Athina Arampatzi, University of Leeds; Giovanni Bettini, Lancaster Environment Centre; Ross Beveridge, Leibniz Institute, Berlin; Cat Boyd, Rise; Andy Cumbers, author of Reclaiming Public Ownership, Neil Davidson, (co-editor of Neoliberal Scotland: Class and Nation in a Stateless Nation), Doreen Massey (founding editor of Soundings and co-editor of The Kilburn Manifesto), Angela Last and Lazaros Karaliotas, Geography, Glasgow University; Jenny Morrison (co-author of Scottish Independence: A Feminist Response); Satnam Virdee (author of Racism, Class and the Racialised Outsider).
When Saturday, 12 December 2015 from 10:00 to 18:00 (GMT) – Where Kinning Park Complex – by Kinning Park tube. 40 Cornwall Street. Glasgow G41 1AQ GB – View Map
Funded by Human Geography Research Group, University of Glasgow and the Lipman Miliband Trust.
After Neoliberalism: the Kilburn Manifesto, Scotland and Alternative Political Imaginations
10:00 – 11.30 Neoliberalism, Scotland and the Movements for Independence
- Neil Davidson, Sociology, Glasgow University.
- Satnam Virdee, Sociology, Glasgow University.
- Cat Boyd, RISE.
- Jenny Morrison, Politics, Glasgow University
11.30 – 12.00 Coffee Break
12.00 – 13.00 Break out Workshops
13.00 – 14.00 Lunch Break
14.00 – 15.30 Articulating alternative publics/ states
- Andy Cumbers Adam Smith Business School, Glasgow University.

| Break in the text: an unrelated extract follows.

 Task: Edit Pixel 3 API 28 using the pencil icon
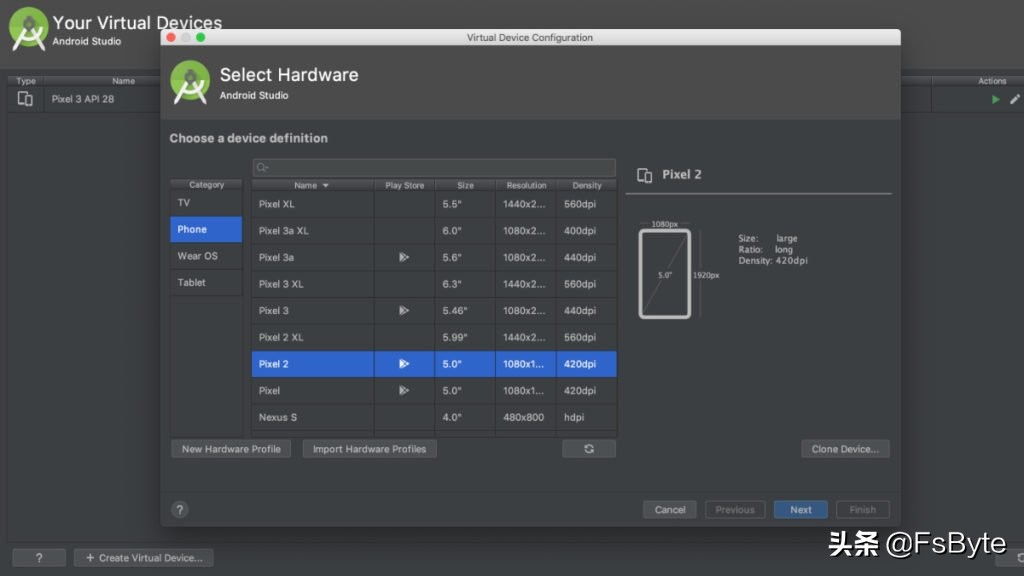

- Ross Beveridge, Leibniz Institute for Regional Development and Structural Planning (IRS), Berlin.
- Angela Last and Lazaros Karaliotas, School of Geographical and Earth Sciences, Glasgow University.
15.30 – 16.00 Coffee Break
16.00 – 18.00 International Solidarities
- Doreen Massey, founding editor of Soundings, co-editor of Kilburn Manifesto.